Lest we think we’re clever in coming up with this concept, though, Isaiah spoke of this attitude long ago. “They have harps and lyres at their banquets, pipes and timbrels and wine, but they have no regard for the deeds of the Lord, no respect for the work of his hands. Therefore my people will go into exile for lack of understanding; those of high rank will die of hunger and the common people will be parched with thirst.” (Isaiah 5:12-13) The party’s going on while the invader is ready to destroy.
We see that in the church today. We have some, so called leaders, who have the finest of everything at church, at home, and while traveling. They are surrounded by others as they experience the finest material things in life. They remind us that God wants us to have the best material things in life and they show their belief in that every day. Meanwhile, those followers of Christ in material poverty are seeking to find a way to eat and have shelter. In some areas of the world, faithfulness to Christ brings not the finest cars and clothes, but severe persecution even unto death.

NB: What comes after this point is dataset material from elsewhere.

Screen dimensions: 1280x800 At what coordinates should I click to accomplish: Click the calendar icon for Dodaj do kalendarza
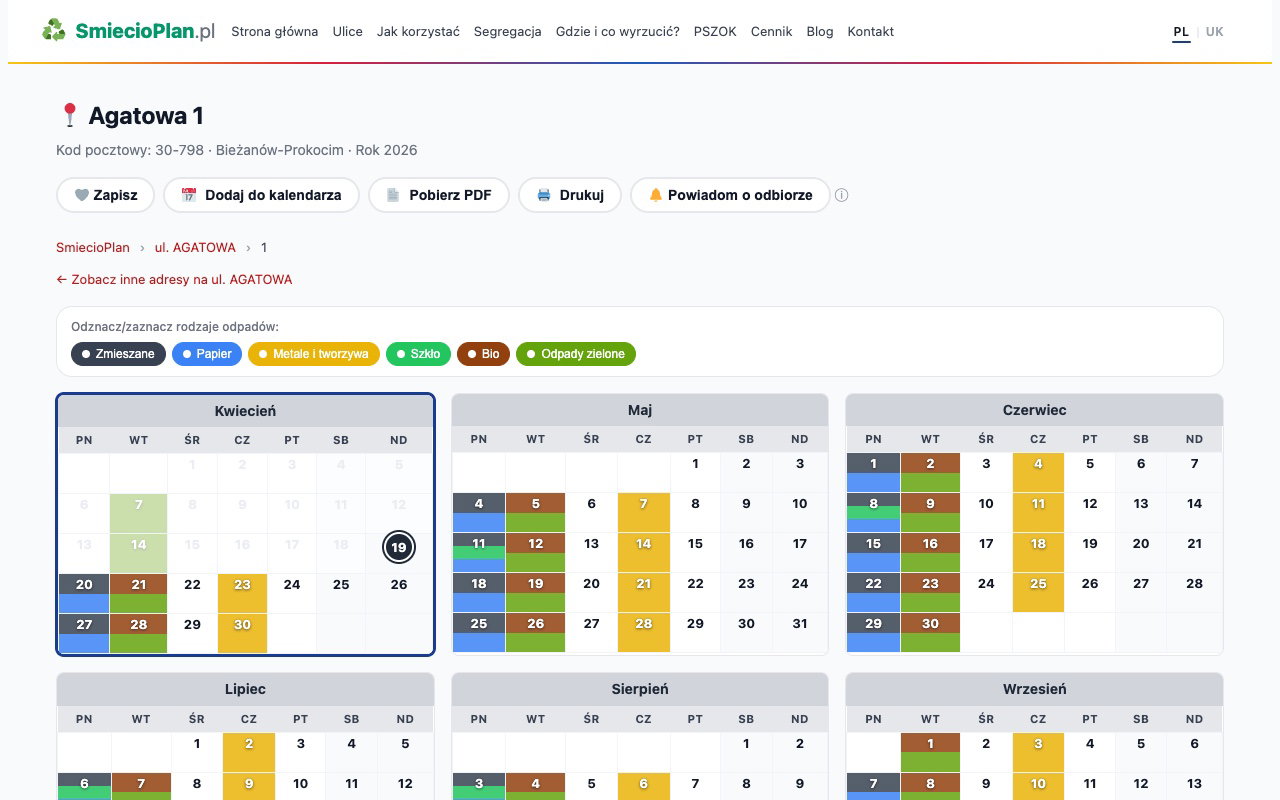(188, 195)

As the world grows more secular, it grows unfriendlier to Christians. Many Christians laugh off concerns by alluding to the Rapture that will protect them from all harm. Perhaps. Meanwhile, our brothers and sisters are dealing with severe persecution and the presence of Jesus Christ is being wiped out in some countries. Christians from those areas might ask us, quite honestly, “Why would God protect you with the Rapture and not us?” We must keep our focus on Jesus, not as a giver of material goods, but as the Savior of the world who wants each and every person to follow Him.
Lord, forgive me for failing to remember those in persecution. Forgive me for focusing on my material excesses when so many are in need. Help all those who claim to follow You to be Your people, working together to share Your love.